‘Safe spaces’ in adverse health incident investigation and patient complaints

By John Tingle

Two new reports, one by Action against Medical Accidents,(AvMA),the charity for patient safety and justice and the other by the Patient’s Association charity, (PA), highlight once again significant  problems with NHS (National Health Service) patient safety investigative and complaints structures and procedures.

The Department of Health, (DH) in 2016 produced a consultation paper which closed on 16th December 2016 on providing a ‘safe space’ in healthcare safety investigations.

This is linked to the new NHS, Healthcare Safety Investigation Branch (HSIB),operational from April 2016, and when fully functional will  offer support and guidance to NHS organizations on investigations, and carry out certain investigations itself.Current Government policy is to consider the development of a ‘safe space’ in serious adverse health incident investigations. The Consultation paper stated:

“…many believe that the creation of a type of ‘strong wall’ around certain health service investigations, so that information given as part of an investigation would only rarely be passed on, would provide a measure of ‘psychological safety’ to those involved in investigation, allowing them to speak freely. This will enable lessons to be learned, driving improvement and ultimately saving lives.” (p.8).

The proposal is to create a statutory prohibition on the disclosure of material obtained during certain health service investigations unless the High Court makes an order permitting disclosure, or in a limited number of other circumstances. This broadly mirrors the regime followed in the area of air accidents investigations.

There is a clear recognition that there is going to be a very difficult balance to achieve here between the interests of patients and their carers and those more broadly of the doctors, nurses, investigators and the NHS.

AvMA are concerned that there is now a distinct possibility that patients and their families will have information relevant to their treatment withheld from them. Also that this, ‘safe space’ will be extended to local patient safety adverse incident investigations under the proposals  as well as HSIB  investigations.Hospitals investigating themselves will be able to use the ‘safe space’ which raises conflicts of interest issues.

The Patients Association

The PA have been campaigning for improvements in patient’s experiences with the Parliamentary and Health Services Ombudsman (PHSO) and have highlighted a number of important failings with how the PHSO handle patient complaints. They feel that the situation with the PHSO is getting worse, not better,judging from the patients calls to their office. The PA report paints a very worrying picture of how NHS patient complaints are dealt with at this final stage of the NHS complaints system. Patients who contacted them about the PHSO related their experiences.

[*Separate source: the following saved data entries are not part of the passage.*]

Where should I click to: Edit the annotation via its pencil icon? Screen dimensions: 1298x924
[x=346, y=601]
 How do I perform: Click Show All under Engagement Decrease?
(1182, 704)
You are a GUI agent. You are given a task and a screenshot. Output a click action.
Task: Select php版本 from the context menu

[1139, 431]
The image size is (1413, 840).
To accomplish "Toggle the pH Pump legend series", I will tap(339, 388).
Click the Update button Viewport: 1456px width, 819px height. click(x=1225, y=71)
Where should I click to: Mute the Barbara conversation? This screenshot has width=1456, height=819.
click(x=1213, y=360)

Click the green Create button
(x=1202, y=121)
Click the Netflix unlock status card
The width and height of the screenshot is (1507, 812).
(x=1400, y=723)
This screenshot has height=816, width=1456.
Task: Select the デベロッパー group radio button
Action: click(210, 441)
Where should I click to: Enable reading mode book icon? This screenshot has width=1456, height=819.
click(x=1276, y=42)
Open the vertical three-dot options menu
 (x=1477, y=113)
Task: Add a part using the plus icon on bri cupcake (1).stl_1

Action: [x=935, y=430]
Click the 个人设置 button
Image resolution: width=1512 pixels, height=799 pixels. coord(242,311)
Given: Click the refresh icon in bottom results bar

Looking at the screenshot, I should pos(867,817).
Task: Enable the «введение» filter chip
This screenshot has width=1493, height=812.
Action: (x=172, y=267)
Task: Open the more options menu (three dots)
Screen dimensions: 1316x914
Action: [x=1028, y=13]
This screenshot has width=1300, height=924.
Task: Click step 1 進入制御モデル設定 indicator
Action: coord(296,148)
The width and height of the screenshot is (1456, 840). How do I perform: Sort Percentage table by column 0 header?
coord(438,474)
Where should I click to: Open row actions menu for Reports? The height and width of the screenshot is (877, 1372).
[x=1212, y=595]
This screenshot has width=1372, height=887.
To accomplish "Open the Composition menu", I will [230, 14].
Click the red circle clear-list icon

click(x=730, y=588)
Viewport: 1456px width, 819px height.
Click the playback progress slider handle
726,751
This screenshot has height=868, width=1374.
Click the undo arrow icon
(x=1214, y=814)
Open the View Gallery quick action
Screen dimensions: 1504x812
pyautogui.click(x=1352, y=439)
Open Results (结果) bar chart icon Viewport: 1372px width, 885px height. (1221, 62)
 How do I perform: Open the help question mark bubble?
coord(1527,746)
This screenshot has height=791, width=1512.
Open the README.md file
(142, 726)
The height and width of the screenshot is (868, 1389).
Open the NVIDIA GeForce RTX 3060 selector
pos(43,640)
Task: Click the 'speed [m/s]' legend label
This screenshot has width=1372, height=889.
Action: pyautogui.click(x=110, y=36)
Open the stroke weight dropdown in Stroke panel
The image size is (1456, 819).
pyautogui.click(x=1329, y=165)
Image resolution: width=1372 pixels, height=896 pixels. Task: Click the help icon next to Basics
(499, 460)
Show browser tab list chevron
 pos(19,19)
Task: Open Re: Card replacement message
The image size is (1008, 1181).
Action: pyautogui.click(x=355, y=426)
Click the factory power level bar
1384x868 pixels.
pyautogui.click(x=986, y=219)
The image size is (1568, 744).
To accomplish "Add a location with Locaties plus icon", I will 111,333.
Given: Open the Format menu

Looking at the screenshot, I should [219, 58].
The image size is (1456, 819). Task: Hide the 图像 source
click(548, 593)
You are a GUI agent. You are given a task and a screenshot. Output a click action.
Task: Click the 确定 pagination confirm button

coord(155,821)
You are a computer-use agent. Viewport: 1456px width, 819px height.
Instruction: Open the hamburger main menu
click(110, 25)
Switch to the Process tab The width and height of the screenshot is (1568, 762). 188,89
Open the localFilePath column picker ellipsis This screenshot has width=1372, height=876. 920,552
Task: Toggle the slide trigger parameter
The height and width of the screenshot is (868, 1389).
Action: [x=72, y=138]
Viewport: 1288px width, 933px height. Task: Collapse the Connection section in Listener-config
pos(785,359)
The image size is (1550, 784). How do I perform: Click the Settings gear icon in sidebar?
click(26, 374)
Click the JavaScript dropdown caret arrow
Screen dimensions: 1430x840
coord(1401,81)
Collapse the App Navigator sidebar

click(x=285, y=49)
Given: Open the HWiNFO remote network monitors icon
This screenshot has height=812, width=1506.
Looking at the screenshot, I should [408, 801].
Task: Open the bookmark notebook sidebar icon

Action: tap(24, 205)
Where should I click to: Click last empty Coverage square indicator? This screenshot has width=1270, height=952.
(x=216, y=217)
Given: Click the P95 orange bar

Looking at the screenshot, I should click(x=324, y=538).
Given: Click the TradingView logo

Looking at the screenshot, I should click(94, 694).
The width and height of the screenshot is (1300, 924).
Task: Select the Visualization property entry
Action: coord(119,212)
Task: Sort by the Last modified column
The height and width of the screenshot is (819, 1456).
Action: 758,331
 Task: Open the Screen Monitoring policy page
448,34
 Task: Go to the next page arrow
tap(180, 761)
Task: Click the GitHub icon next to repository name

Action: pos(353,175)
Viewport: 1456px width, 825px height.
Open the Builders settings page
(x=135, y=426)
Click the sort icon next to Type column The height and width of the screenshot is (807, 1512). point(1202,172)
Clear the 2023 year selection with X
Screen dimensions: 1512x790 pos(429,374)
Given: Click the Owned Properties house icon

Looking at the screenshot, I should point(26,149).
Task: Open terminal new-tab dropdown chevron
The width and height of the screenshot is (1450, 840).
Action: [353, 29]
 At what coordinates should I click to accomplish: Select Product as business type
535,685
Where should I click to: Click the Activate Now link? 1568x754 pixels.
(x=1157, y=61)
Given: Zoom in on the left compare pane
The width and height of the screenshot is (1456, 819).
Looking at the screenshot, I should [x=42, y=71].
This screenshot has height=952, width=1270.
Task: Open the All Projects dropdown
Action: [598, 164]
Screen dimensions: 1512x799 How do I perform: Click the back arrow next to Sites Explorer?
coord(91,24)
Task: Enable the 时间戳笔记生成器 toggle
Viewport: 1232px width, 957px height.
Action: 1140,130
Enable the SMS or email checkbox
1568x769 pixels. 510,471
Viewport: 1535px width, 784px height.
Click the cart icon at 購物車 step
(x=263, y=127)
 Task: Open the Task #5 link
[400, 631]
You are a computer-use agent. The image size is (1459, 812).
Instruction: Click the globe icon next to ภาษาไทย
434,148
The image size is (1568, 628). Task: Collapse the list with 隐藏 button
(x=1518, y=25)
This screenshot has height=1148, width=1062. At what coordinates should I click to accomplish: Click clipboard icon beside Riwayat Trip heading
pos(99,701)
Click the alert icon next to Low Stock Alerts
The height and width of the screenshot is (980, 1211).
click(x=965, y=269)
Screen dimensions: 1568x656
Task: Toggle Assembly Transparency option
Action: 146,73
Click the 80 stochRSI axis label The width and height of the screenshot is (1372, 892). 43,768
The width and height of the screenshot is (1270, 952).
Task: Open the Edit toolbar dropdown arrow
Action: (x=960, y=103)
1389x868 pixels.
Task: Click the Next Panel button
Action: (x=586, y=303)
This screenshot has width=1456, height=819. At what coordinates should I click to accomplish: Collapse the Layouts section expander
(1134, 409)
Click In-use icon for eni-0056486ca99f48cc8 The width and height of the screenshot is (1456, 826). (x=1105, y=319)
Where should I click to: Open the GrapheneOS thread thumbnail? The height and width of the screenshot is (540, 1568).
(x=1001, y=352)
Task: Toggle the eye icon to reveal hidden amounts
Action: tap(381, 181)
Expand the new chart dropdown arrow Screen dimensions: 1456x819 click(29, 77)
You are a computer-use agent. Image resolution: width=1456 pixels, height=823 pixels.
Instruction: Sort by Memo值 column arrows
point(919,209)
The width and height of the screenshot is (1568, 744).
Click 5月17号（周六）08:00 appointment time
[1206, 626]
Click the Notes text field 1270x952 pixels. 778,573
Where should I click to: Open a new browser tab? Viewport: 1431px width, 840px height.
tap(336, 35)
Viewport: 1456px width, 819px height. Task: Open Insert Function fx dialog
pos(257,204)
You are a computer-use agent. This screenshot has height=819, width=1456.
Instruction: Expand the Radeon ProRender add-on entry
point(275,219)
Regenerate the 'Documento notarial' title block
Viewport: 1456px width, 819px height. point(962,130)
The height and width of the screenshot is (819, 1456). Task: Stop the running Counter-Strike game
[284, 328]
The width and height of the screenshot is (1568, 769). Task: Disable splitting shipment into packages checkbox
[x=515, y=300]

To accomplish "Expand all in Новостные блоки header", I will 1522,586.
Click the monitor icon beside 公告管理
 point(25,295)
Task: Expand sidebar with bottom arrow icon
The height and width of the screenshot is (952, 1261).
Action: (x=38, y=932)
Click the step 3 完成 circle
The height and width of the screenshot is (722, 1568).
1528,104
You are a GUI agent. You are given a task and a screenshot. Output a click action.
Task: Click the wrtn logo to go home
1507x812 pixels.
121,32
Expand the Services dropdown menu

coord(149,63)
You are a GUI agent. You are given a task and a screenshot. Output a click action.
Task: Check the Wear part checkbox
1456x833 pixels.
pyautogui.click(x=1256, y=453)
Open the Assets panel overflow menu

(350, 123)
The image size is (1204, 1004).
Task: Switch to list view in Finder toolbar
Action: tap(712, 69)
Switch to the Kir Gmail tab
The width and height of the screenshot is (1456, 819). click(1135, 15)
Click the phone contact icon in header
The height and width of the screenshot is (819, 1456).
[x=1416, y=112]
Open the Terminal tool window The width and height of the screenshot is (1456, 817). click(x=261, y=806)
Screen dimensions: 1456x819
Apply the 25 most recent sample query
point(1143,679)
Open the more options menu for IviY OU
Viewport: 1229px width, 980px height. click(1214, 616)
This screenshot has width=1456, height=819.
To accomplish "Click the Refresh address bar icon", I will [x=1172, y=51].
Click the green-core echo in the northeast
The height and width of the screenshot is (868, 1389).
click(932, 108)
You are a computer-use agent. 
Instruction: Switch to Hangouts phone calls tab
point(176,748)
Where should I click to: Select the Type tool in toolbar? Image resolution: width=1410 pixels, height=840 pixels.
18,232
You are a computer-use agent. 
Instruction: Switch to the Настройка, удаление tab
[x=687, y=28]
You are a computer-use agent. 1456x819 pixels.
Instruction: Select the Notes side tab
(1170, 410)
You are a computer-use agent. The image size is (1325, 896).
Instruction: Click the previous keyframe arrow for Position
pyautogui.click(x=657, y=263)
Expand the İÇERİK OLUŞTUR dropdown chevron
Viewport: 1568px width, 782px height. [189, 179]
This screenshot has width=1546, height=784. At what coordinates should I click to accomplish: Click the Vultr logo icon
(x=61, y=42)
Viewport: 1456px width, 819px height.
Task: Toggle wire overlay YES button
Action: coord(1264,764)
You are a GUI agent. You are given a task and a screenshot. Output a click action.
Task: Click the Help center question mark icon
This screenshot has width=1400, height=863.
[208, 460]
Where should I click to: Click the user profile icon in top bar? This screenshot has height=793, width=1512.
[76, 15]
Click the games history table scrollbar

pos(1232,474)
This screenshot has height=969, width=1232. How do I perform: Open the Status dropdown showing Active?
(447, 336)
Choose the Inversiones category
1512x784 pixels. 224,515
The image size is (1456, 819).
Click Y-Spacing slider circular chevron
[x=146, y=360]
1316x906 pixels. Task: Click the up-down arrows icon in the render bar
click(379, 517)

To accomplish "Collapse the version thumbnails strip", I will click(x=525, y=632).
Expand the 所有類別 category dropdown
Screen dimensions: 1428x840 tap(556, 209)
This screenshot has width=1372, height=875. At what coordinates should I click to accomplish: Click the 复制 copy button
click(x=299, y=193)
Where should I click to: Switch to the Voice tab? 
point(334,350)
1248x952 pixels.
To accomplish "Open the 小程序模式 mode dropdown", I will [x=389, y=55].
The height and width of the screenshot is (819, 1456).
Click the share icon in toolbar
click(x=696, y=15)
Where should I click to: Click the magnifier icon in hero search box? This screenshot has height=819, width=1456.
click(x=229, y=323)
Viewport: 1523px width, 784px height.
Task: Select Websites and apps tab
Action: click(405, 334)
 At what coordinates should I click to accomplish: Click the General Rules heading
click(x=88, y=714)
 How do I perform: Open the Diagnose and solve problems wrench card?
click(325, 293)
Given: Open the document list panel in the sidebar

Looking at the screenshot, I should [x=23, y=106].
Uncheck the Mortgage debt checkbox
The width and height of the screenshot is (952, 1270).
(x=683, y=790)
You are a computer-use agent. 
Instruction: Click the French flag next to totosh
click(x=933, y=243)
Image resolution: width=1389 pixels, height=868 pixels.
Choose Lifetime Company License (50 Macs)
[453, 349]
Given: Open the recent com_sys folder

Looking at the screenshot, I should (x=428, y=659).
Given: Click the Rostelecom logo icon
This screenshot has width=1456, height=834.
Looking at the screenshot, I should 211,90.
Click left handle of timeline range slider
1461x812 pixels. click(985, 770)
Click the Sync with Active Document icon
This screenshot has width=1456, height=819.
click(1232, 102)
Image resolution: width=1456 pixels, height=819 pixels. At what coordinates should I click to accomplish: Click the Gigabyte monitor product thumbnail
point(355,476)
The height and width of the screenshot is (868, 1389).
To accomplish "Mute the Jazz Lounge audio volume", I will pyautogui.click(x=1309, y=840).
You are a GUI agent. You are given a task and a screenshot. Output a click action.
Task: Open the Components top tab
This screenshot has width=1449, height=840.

Their experience is that the PHSO:

  • Does not investigate complaints fairly – Evidence is ignored
  • Takes sides with the organisation they are supposed to be investigating – Failing to meet the commitment to make decisions impartially.
  • Does not make the process straightforward – They ask many questions that the person complaining has already answered or cannot answer.
  • Produces reports that are neither thorough nor the product of comprehensive investigation.
  • Fails to use the complaints process to ensure that lessons are learned at local level.
  • Does not put patients central to the process – Patients are made to feel like they are nuisance for complaining and that they are wasting the PHSO’s time.

Conclusion

There is as always a lot happening in the NHS with patient safety. The systems here in England always seem to be in a state of flux and over the years not much seems to have been achieved in remedying matters and developing an ingrained patient safety culture. The same patient safety problems and complaints seem to be repeated without any lessons of past failures being learned.

John Tingle

John Tingle is a regular contributor to the Bill of Health blog. I am a Lecturer in Law, Birmingham Law School, University of Birmingham, UK; and a Visiting Professor of Law, Loyola University Chicago, School of Law. I was a Visiting Scholar at Harvard Law School in November 2018 and formerly Associate Professor at Nottingham Law School, Nottingham Trent University in the UK. I have a fortnightly magazine column in the British Journal of Nursing where I focus on patient safety and the legal aspects of nursing and medicine. I have published over 500 articles and a number of leading texts in patient safety and nursing law. My current research interests are in global patient safety, policy and practice, particularly in African health care systems. My most recent publication is: "Global Patient-Safety Law Policy and Practice," edited by John Tingle, Clayton O'Neill, and Morgan Shimwell, Routledge 2018.